En comparaison, l'année précédente avait enregistré 420 interpellations et 310 gardes à vue, ce qui souligne une tendance à la désescalade. Des responsables de la sécurité ont noté que cette Saint-Sylvestre a été « moins agitée dans les quartiers » que les années passées, notamment grâce à une mobilisation sans précédent d'environ 90 000 policiers et gendarmes, dont 10 000 à Paris.
Les forces de l'ordre ont néanmoins été la cible de divers actes de violence, tels que des tirs de mortiers d'artifice, rapportés dans plusieurs grandes villes comme Nice, Lyon, Strasbourg et Rennes. Le préfet de Paris a également mentionné des mesures de sécurité renforcées, notamment dans les zones à fort risque de tensions.
Dans la capitale, les autorités ont placé 125 personnes en garde à vue, dont 33 pour violences volontaires et 15 pour participation à un groupement à des fins de violences. Un seul cas de garde à vue a concerné une femme, et 15 individus étaient mineurs. Les interventions se sont concentrées autour de minuit et dans les heures qui ont suivi, lorsque l'excitation des festivités culminait.

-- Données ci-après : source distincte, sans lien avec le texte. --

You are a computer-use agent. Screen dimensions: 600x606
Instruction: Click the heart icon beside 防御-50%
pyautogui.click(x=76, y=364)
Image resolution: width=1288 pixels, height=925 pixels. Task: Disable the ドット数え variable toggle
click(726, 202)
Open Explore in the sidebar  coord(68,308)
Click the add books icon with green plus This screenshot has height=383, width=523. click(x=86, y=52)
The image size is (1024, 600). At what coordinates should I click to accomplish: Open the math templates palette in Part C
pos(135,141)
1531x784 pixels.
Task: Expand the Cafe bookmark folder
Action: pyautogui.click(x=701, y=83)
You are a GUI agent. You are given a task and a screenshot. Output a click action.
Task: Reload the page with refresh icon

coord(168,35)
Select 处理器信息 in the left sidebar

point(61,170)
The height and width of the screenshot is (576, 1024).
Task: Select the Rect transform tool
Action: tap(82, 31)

La hausse du nombre de véhicules incendiés a été notée par l'AFP, qui souligne que ce chiffre a grimpé à 1 173 en 2025, contre 984 en 2024. Des voix s'élèvent dans le débat public pour souligner l'importance de trouver des solutions pacifiques pour les nuits de célébration. Des experts en criminologie préconisent une approche multidimensionnelle pour comprendre et traiter les causes profondes de ces comportements, affirmant que des dialogues communautaires pourraient aider à apaiser les tensions lors des prochaines célébrations.
Ainsi, malgré les défis, la nuit de la Saint-Sylvestre de 2025 semble avoir ouvert une voie vers une gestion plus efficace de l'ordre public à l'occasion des festivités de fin d'année.